→ EXTRACT TO READ:
============

This is the last one, I promise.
On top of "[PATCH rc1-mm3] timers: kill timer_list->lock", see
http://marc.theaimsgroup.com/?l=linux-kernel&m=111193319932543

This patch adds lock_timer() helper, which locks timer's base,
and checks it is still the same and != NULL.

After the previous patch the timer's base is never NULL. With
this patch __mod_timer() temporaly sets ->_base = __TIMER_PENDING
after deletion of timer, so the timer is still pending and can't
be locked by lock_timer().

The result is that __mod_timer() does not need to lock both bases.
Now it can do:
        old_base = lock_timer()
        list_del(timer)
        __set_base(timer, NULL, 1)
        unlock(old_base)
                // The timer can't be seen by __run_timers(old_base).
                // Still pending, del_timer() will call lock_timer().
                // Nobody can modify it, lock_timer() will wait.
        lock_new(new_base)
        add timer
        unlock(new_base)

This slightly speedups __mod_timer(), and in my opinion simplifies
the code. I hope it may also improve scalability of timers.

Signed-off-by: Oleg Nesterov <[EMAIL PROTECTED]>

--- rc1-mm3/include/linux/timer.h~      2005-03-28 22:42:38.000000000 +0400
+++ rc1-mm3/include/linux/timer.h       2005-03-29 00:42:49.000000000 +0400
@@ -33,11 +33,6 @@ struct timer_list {
 
 #define        __TIMER_PENDING 1
 
-static inline int __timer_pending(struct tvec_t_base_s *base)
-{
-       return ((unsigned long)base & __TIMER_PENDING) != 0;
-}
-
 #define TIMER_MAGIC    0x4b87ad6e
 
 extern struct fake_timer_base fake_timer_base;
@@ -64,7 +59,7 @@ void fastcall init_timer(struct timer_li
  */
 static inline int timer_pending(const struct timer_list * timer)
 {
-       return __timer_pending(timer->_base);
+       return ((unsigned long)timer->_base & __TIMER_PENDING) != 0;
 }
 
 extern void add_timer_on(struct timer_list *timer, int cpu);
--- rc1-mm3/kernel/timer.c~     2005-03-27 21:07:29.000000000 +0400
+++ rc1-mm3/kernel/timer.c      2005-03-29 00:42:49.000000000 +0400
@@ -199,56 +199,59 @@ static void internal_add_timer(tvec_base
        list_add_tail(&timer->entry, vec);
 }
 
+static tvec_base_t *lock_timer(struct timer_list *timer, unsigned long *flags)
+{
+       tvec_base_t *base;
+
+       for (;;) {
+               base = timer_base(timer);
+               /* Can be NULL when __mod_timer switches bases */
+               if (likely(base)) {
+                       spin_lock_irqsave(&base->lock, *flags);
+                       if (likely(base == timer_base(timer)))

============

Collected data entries
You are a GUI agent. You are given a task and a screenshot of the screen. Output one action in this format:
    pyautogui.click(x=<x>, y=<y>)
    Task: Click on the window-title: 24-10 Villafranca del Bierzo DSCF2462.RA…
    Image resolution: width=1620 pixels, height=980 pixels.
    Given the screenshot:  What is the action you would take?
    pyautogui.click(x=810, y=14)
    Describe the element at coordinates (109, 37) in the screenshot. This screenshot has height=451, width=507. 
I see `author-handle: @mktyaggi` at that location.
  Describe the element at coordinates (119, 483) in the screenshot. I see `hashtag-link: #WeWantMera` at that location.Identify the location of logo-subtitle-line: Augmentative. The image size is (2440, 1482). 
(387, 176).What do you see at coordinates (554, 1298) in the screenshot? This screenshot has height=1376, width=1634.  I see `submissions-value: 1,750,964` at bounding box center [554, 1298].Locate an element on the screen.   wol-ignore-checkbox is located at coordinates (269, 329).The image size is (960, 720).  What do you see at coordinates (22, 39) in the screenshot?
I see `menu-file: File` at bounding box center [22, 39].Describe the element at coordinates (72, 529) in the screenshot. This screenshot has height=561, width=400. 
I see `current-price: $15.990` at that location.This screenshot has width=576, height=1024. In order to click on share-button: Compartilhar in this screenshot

============

→ WORK ORDER 1: Set down the part of the timer patch between "unlock(old_base)" and "scalability of timers.", inclusive.
→ WORK ORDER 2: Resume the timer patch from its last line and keep writing.
The items aren't needed for anything here.

→ RESPONSE BOX 1:
unlock(old_base)
                // The timer can't be seen by __run_timers(old_base).
                // Still pending, del_timer() will call lock_timer().
                // Nobody can modify it, lock_timer() will wait.
        lock_new(new_base)
        add timer
        unlock(new_base)

This slightly speedups __mod_timer(), and in my opinion simplifies
the code. I hope it may also improve scalability of timers.

→ RESPONSE BOX 2:
+                               return base;
+                       spin_unlock_irqrestore(&base->lock, *flags);
+               }
+               cpu_relax();
+       }
+}
+
 int __mod_timer(struct timer_list *timer, unsigned long expires)
 {
-       tvec_base_t *old_base, *new_base;
+       tvec_base_t *base, *new_base;
        unsigned long flags;
-       int new_lock;
        int ret = -1;
 
        BUG_ON(!timer->function);
        check_timer(timer);
 
        do {
-               local_irq_save(flags);
+               base = lock_timer(timer, &flags);
                new_base = &__get_cpu_var(tvec_bases);
-               old_base = timer_base(timer);
 
-               /* Prevent AB-BA deadlocks.
-                * NOTE: (old_base == new_base) => (new_lock == 0)
-                */
-               new_lock = old_base < new_base;
-               if (new_lock)
-                       spin_lock(&new_base->lock);
-               spin_lock(&old_base->lock);
-
-               if (timer_base(timer) != old_base)
+               if (base != new_base
+                       && base->running_timer == timer)
                        goto unlock;
 
-               if (old_base != new_base) {
-                       /* Ensure the timer is serialized. */
-                       if (old_base->running_timer == timer)
-                               goto unlock;
-
-                       if (!new_lock) {
-                               spin_lock(&new_base->lock);
-                               new_lock = 1;
-                       }
-               }
-
                ret = 0;
                if (timer_pending(timer)) {
                        list_del(&timer->entry);
                        ret = 1;
                }
 
+               if (base != new_base) {
+                       __set_base(timer, NULL, 1);
+                       /* Safe, lock_timer checks base != NULL */
+                       spin_unlock(&base->lock);
+                       base = new_base;
+                       spin_lock(&base->lock);
+               }
+
                timer->expires = expires;
-               internal_add_timer(new_base, timer);
-               __set_base(timer, new_base, 1);
+               internal_add_timer(base, timer);
+               __set_base(timer, base, 1);
 unlock:
-               if (new_lock)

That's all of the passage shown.